Here, we have compiled a list of beautiful churches in Ilocos that will transport you back in time.
“Bacarra Church, Ilocos Norte”
One of the country’s most visited churches, it is known for its centuries-old “beheaded” belfry known as Torres di Bacarra. The Museo di Bacarra, a church museum located in the former convent, houses religious and cultural artifacts, as well as archival photos and documents.
“Sarrat Church, Ilocos Norte”
Built in 1779 and also known as San Miguel Church, Sarrat was declared an Important Cultural Property by the National Museum of the Philippines, in part due to the length of its nave, the largest in Ilocos Norte.
“Bantay Church, Ilocos Sur”
Actually called Saint Augustine Parish Church, the church is known for and named after its Bantay Tower. Established in 1590, it is one of the oldest churches in the region, accounting for the Neo-Gothic architecture featuring pseudo-Romanesque elements, reminiscent of Spanish architecture. Unfortunately, the church was damaged during World War II and had to be rebuilt in the 1950s.
“Paoay Church, Ilocos Norte”
Completed in 1710, the baroque church is a National Cultural Treasure as well as a recognized UNESCO World Heritage Site. Its three-story coral bell towers resemble a pagoda, and were built separate from the church for earthquake safety reasons.

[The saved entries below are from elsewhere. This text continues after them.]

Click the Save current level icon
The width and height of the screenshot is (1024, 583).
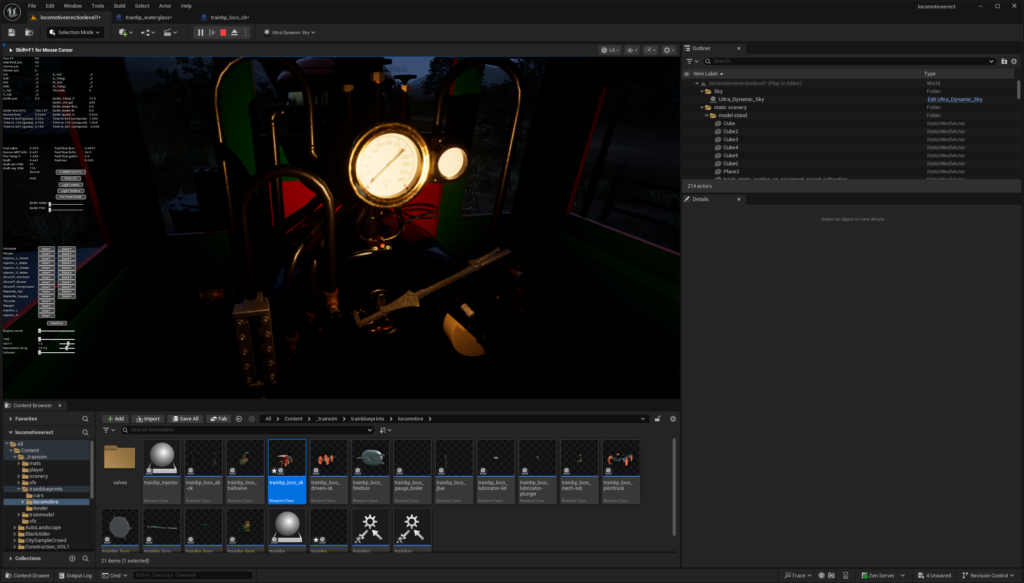(11, 32)
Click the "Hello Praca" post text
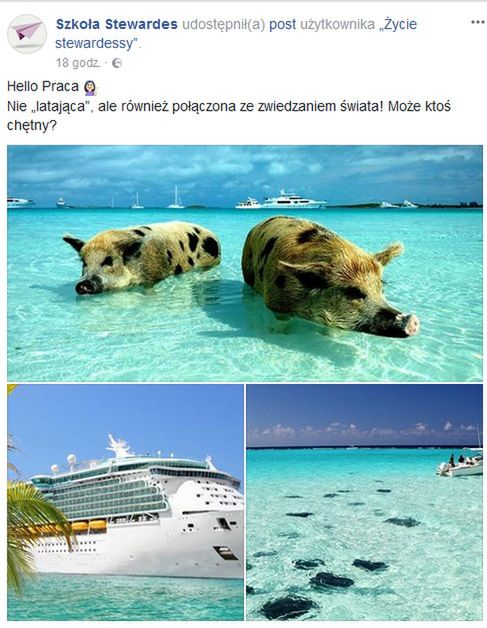This screenshot has width=487, height=628. [43, 87]
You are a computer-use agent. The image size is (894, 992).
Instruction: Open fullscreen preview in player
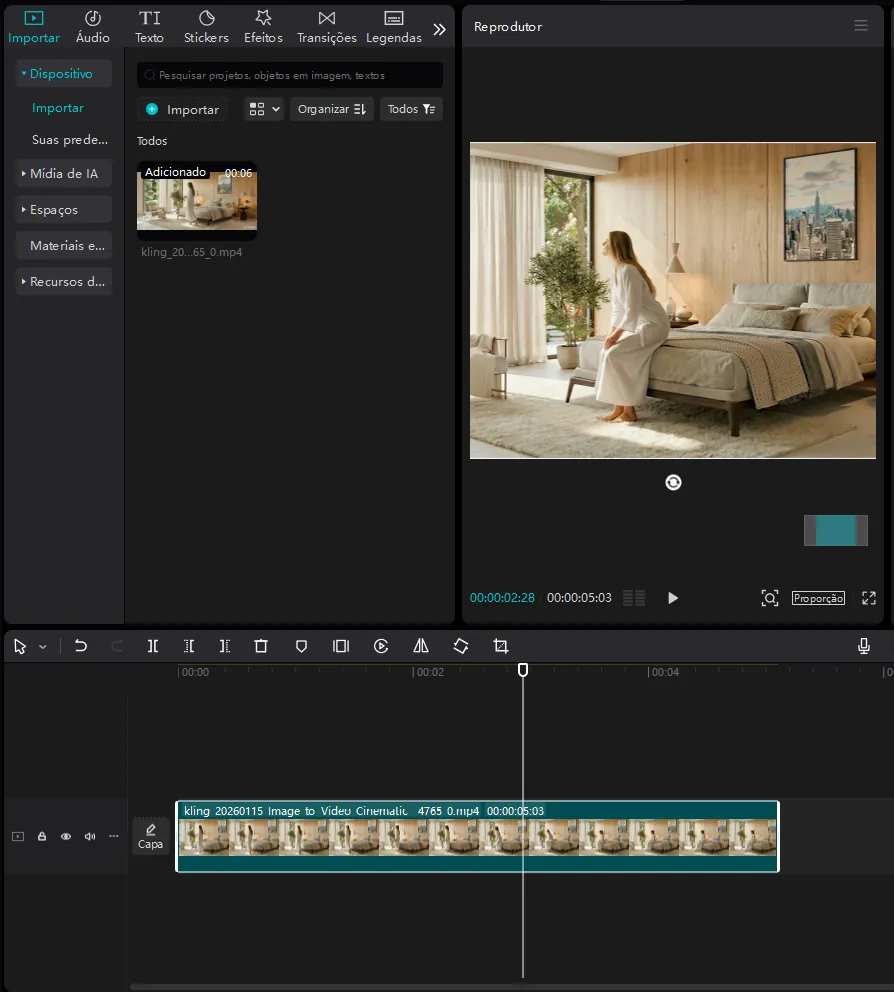[x=868, y=598]
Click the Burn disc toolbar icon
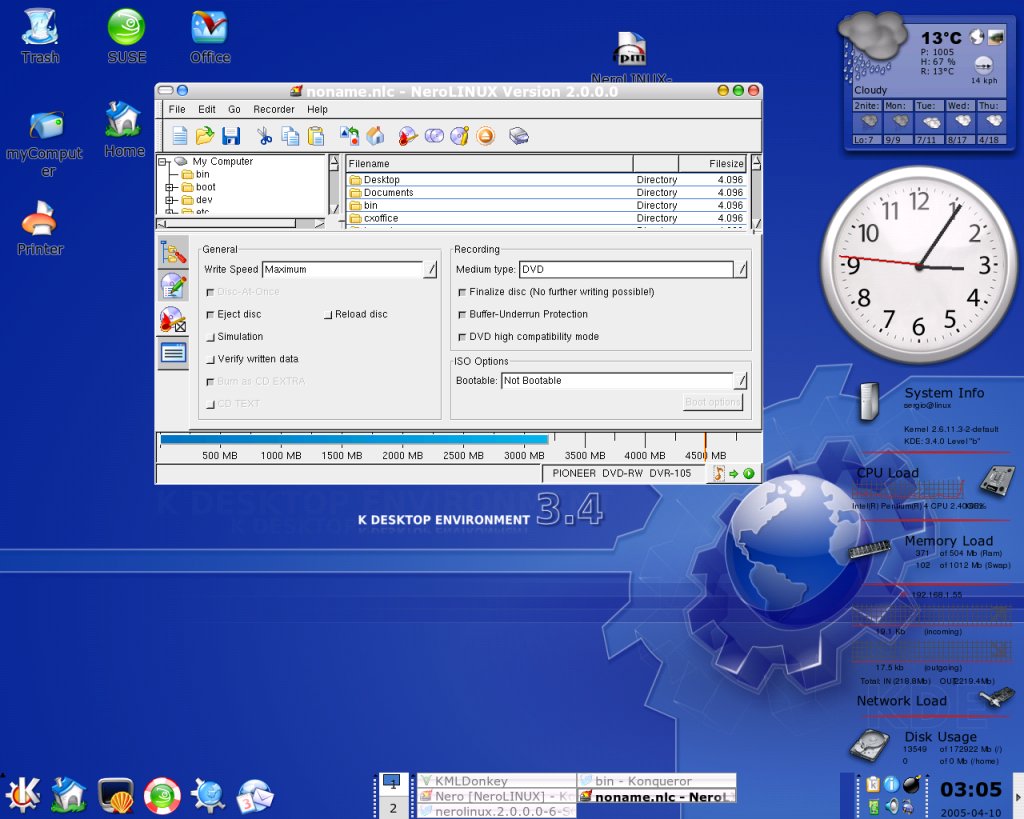The image size is (1024, 819). [408, 136]
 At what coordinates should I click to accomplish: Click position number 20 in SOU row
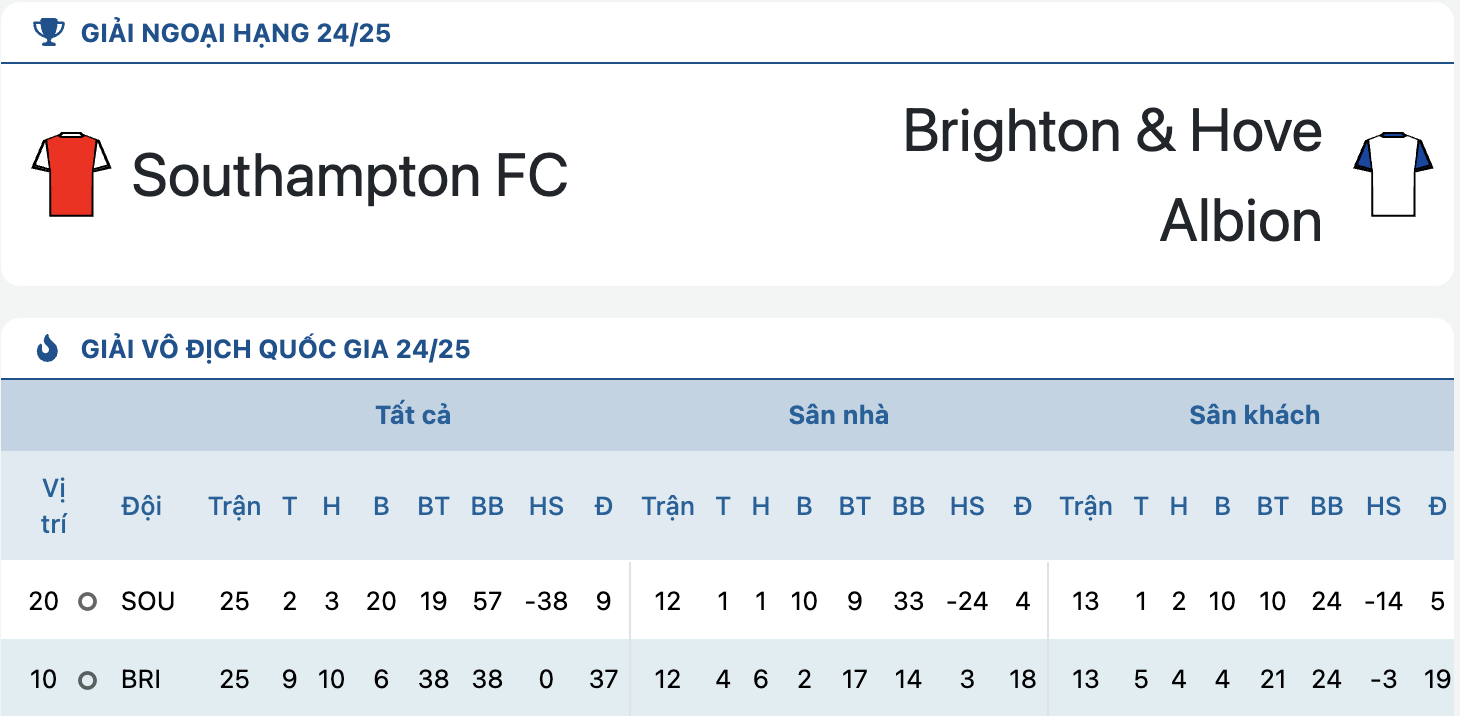(44, 602)
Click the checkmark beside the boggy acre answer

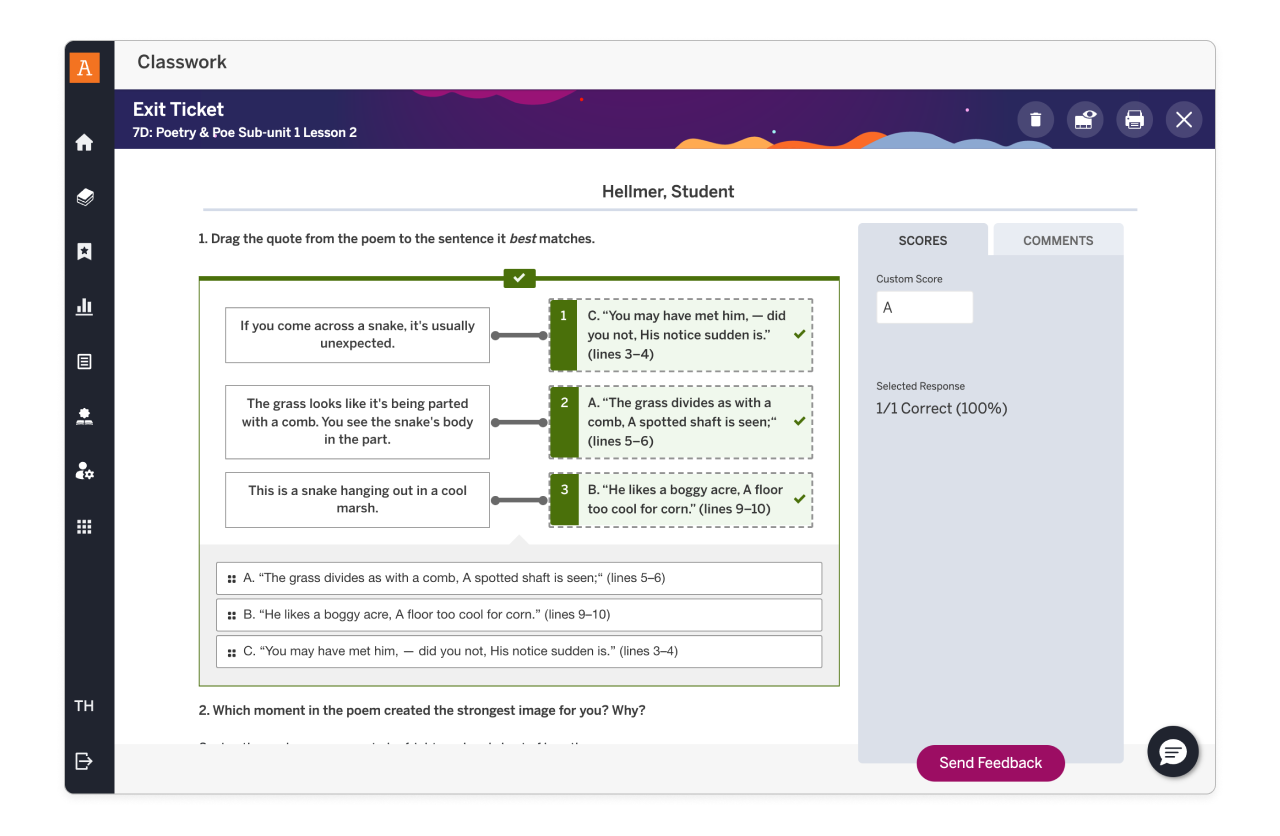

It’s hard not to get fascinated with this church because of its unique architectural style sometimes known as Earthquake Baroque – a reference to the fusion of European Baroque Architecture, Oriental architecture and earthquake-resistant design elements. Constructed from coral rocks and brick, the San Agustin Church was started by Agustinian friars in 1694. Unlike most other churches, however, the San Agustin Church draws attention not only to its façade but to the buttresses that extend out from the exterior side walls. The 24 massive buttresses are meant to absorb earthquake forces but have also uncannily contributed to the aesthetics of the structure.
“Santa Maria Church, Ilocos Sur”
A UNESCO World Heritage Site, the church was built on a hill top to serve as a citadel, lookout and religious center for the friars and soldiers stationed here to administer the region during the Spanish colonial era. Also known as the Church of Our Lady of the Assumption, this house of worship and its adjacent convent are surrounded by fortress-like walls, and is reached by way of an 85-step granite rock staircase.